* **TASK GOAL**:
Write a continuation of the text about Thomson Financial, picking up right after its last sentence.

* **PAGE TEXT**:
Thomson Financial
- Type: Division
- Founded: 1980; 46 years ago
- Defunct: April 2008; 18 years ago
- Fate: Merger with Reuters Group plc
- Successor: Thomson Reuters
- Parent: Thomson Corporation

= Thomson Financial =

Former business division of Thomson

Thomson Financial was an arm of the Thomson Corporation, an information provider. When the Thomson Corporation merged with Reuters to form Thomson Reuters in April 2008, Thomson Financial was merged with the business of Reuters to form the Markets Division of Thomson Reuters.

== History ==
Thomson acquired magazine publisher Faulkner & Gray in 1992. Thomson Financial expanded significantly when it acquired Primark, another financial information provider, on June 6, 2000, for $842 million in an all-cash deal. Primark owned many brands in both the U.S. and UK/Europe such as Datastream, Baseline Financial, Intellivate Capital Ventures (ICV), and IBES. The acquisition consolidated and combined competing financial information provision, for example the FirstCall and IBES earnings estimate data, under the same company.

Thomson Financial sold its Thomson Media division in 2004.

On 17 April 2008, the Thomson Corporation merged with Reuters and created the new company Thomson Reuters. Thomson Financial and Reuters combined their businesses into the Markets Division: Sales & Trading, Enterprise, Investment & Advisory, and Media. The other Thomson operations were combined into the Professional Division: Legal, Healthcare & Science, and Tax & Accounting. Thomson Reuters sold the division in 2018 to Blackstone. Thomson Reuters Financial & Risk eventually became Refinitiv.

In August 2019, London Stock Exchange Group agreed to buy Refinitiv in an all-share transaction valuing the target at $27 billion.

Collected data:
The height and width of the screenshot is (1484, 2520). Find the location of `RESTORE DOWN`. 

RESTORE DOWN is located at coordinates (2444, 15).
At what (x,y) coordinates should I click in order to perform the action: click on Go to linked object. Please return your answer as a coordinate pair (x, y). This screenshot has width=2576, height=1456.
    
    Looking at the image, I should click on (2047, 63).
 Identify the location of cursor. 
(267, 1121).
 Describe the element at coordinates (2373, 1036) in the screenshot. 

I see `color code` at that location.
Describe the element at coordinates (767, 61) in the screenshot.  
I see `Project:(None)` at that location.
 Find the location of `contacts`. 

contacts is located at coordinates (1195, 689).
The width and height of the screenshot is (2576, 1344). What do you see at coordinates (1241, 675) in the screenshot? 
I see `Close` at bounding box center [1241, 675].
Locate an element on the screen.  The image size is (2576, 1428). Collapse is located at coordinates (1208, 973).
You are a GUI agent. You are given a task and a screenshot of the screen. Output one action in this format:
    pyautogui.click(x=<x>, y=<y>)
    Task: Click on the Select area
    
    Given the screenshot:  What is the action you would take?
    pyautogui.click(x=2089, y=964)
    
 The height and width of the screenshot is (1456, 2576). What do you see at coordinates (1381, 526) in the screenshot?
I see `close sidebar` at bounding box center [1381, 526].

* **OUTPUT BELOW**:
==Major office locations==
Thomson Financial had many offices across the US, Europe, and Asia Pacific regions. The head office was based in Boston (1987-2008) and New York (joint with Boston), with significant presence in San Francisco, London, Frankfurt, Bangalore, Manila, and many satellite offices in locations such as Sydney, Hong Kong, Tokyo, Zurich, Geneva, just as some examples. The two major data centers, not including smaller points of presence, for Thomson Financial were located in NYC and New Jersey.

In June 2007, Thomson Financial agreed to buy seven Asia-Pacific news bureaus from Xinhua Finance. The bureaus purchased were in Tokyo, Manila, Jakarta, Kuala Lumpur, Singapore, Sydney and Seoul. Xinhua Finance stated they would retain their operations in Beijing, Shanghai, Hong Kong and Taipei. Financial terms were not disclosed.

==Products==

The company had a wide variety of financial products. Thomson ONE is a core product, although legacy branded offerings such as Datastream Advance and Global Topic will probably remain for a few years. Thomson ONE was a competitor of Bloomberg L.P., Capital IQ and FactSet Research Systems. There were different packages of Thomson ONE, i.e., Thomson ONE for Investment Management, Thomson ONE for Investment Banking, etc. Due to the acquisition of Primark and buyout of ILX Systems, Thomson Financial had seen growth over the previous four years and had seen improvement in the core product Thomson ONE.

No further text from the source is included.